AI agents
vLLM and Qdrant migration: off OpenAI Assistants in 4 weeks
Hosted AI got cheaper every quarter for two years, then it didn't. Here is the four-week playbook for moving a 38-person Rotterdam logistics SaaS off OpenAI Assistants onto vLLM and Qdrant.

A 17,000 euro invoice nobody budgeted for
The CTO of a 38-person Rotterdam logistics SaaS forwarded the OpenAI bill at 22:47 on a Tuesday in April. The line item for their Assistants-based shipment-classifier agent had jumped 41% month over month, and usage was flat. Their CFO had already started a thread.

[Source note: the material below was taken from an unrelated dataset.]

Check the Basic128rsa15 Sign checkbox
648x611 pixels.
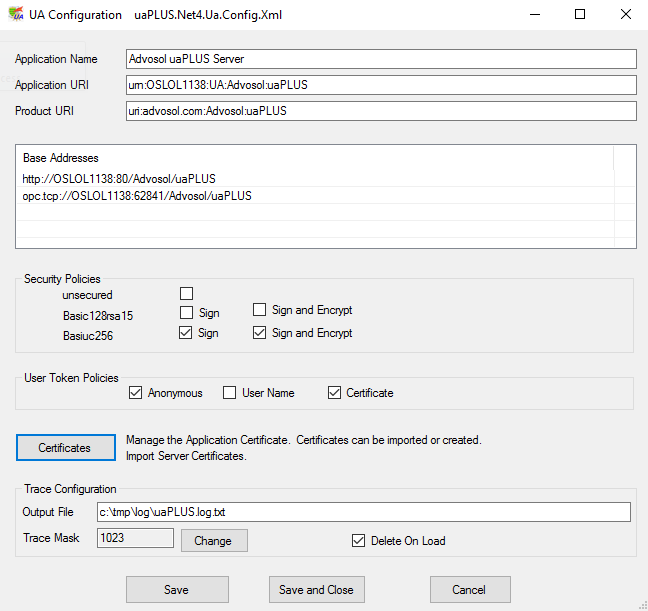pyautogui.click(x=186, y=314)
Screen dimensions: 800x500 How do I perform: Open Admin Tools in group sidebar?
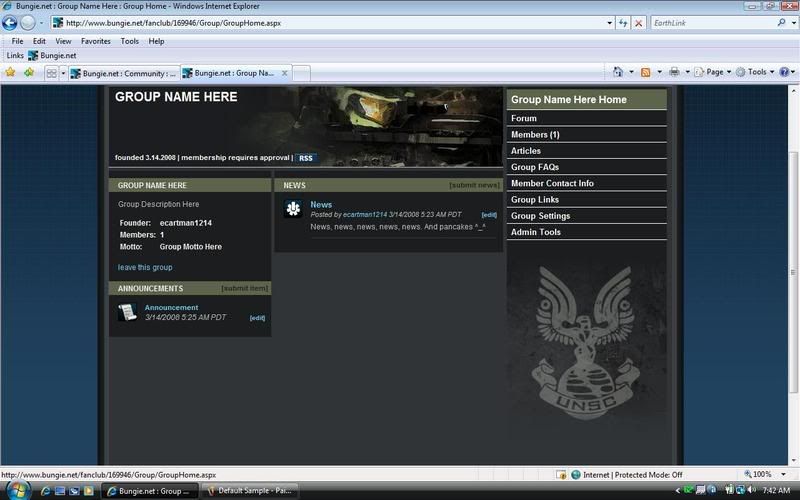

The team had built on the Assistants API in late 2024 because the file_search tool meant nobody had to think about embeddings or chunking. It worked. For eighteen months the bills also dropped on schedule, two cuts a year, like clockwork. Then in Q1 2026 they stopped, and the curve started bending the other way. Hacker News had picked up the AI is slowing down framing the same week the invoice landed; capacity was tight, frontier-model prices had quietly reset upward, and the planned discount path had not materialized.
This is the playbook we used to move that company off OpenAI Assistants onto self-hosted vLLM plus Qdrant in four weeks. The cost numbers on both sides are at the bottom. So are the two outages that nearly killed the project in week two and week four.
What the agent actually did
The agent ingested unstructured shipment documents (bills of lading, customs forms, supplier invoices, mostly PDF and JPG) and emitted a structured JSON record for the operations team's dashboard. It also answered freeform questions from operators in the warehouse through a thin chat UI. Three things mattered:
- ~24,000 documents per month, peaking at ~1,800 per hour during the morning customs window.
- Retrieval against a 380k-chunk knowledge base of tariff codes, country rules, and the company's own SOPs.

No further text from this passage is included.